Bipartisan House bill would designate cybersecurity chief for HHS
Reps. Billy Long, R-Missouri, and Doris Matsui, D-California, introduced a bill Wednesday that would allow the Department of Health and Human Services to restructure its cybersecurity personnel and allow the secretary to assign a single officer focused on cybersecurity.
Currently, HHS’ chief of security reports to its chief information officer. The CIO reports to the assistant secretary for administration.
In 2015, the U.S. House Committee on Energy and Commerce sought to change that structure, by placing the CISO and CIO on equal ground.
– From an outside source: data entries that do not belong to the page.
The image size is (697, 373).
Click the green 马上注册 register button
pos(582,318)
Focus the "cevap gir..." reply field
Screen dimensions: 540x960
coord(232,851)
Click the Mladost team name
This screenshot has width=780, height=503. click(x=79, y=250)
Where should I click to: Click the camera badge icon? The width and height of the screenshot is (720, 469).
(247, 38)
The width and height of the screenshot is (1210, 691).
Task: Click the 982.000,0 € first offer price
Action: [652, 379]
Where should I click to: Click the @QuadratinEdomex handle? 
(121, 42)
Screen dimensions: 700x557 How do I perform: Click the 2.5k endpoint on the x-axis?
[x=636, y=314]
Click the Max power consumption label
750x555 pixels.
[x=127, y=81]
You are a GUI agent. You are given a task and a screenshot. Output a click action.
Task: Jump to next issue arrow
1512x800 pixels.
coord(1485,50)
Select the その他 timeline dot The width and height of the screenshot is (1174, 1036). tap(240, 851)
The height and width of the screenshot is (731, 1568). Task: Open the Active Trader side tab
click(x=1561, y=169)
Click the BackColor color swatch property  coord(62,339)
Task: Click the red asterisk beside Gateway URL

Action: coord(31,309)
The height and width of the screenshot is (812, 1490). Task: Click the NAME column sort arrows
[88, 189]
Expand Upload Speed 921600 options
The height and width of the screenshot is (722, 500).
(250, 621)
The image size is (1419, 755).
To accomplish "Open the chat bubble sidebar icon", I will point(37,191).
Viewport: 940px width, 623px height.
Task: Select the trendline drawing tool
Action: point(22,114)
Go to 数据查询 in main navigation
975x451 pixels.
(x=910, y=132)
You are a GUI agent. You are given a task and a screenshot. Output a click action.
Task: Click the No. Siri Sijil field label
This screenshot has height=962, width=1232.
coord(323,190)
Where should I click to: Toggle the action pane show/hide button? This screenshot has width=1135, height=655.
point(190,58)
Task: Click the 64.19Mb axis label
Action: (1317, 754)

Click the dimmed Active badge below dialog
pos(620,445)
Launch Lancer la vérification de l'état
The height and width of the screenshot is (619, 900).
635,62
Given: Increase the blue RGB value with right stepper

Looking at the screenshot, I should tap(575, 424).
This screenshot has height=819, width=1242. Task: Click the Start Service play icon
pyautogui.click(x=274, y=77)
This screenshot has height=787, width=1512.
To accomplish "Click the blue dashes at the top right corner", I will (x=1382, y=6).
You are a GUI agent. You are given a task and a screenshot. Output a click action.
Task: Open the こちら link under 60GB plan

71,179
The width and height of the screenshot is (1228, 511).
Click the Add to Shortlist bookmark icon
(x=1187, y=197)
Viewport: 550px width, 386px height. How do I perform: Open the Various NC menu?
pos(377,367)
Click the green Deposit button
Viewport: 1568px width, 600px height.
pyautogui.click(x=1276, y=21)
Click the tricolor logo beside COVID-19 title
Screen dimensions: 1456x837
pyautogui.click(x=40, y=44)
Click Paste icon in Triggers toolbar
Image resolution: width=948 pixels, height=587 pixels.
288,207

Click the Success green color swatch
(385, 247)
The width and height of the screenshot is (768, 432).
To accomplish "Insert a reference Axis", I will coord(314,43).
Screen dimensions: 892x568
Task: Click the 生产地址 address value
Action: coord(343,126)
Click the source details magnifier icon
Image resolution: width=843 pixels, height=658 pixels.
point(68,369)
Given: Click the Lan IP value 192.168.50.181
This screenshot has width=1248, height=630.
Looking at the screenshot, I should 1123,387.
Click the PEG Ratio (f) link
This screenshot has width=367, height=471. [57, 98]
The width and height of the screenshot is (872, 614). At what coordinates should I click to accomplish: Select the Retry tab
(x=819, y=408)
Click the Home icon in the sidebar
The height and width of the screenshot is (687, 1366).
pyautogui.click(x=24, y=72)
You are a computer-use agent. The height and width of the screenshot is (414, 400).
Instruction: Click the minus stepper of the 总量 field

It recommended HHS reorganize its structure to move the CISO under General Counsel -- and the same level as the CIO, citing “systemic weaknesses in the traditional CIO-CISO organizational structure.”
Such a move would address issues with the current structure that keep the CISO from equal footing with the CIO.
The proposed bill would also require HHS to develop and submit a cybersecurity plan that describes how the agency intends to protect internal data and software from compromise and how it will assist other organizations within the healthcare system.
Further, HHS would have to show how it plans to differentiate those two roles.
“Patients deserve to know that their medical information is safe, and hospitals, manufacturers and insurance companies that handle patient data need guidance to ensure they are following best practices,” said Matsui.
“This bill builds on the legislation Congressman Long and I introduced last Congress, further encouraging HHS to implement the appropriate internal infrastructure that will ensure the agency is prepared to lead the healthcare industry in cybersecurity,” she added
This is not the first congressional bill to zero-in on HHS’ infrastructure.
After the WannaCry attacks, a House Science subcommittee expressed concern that the agency’s plan to form a Health Cybersecurity and Communications Integration Center would be redundant, as the Department of Homeland Security already has a similar hub in place.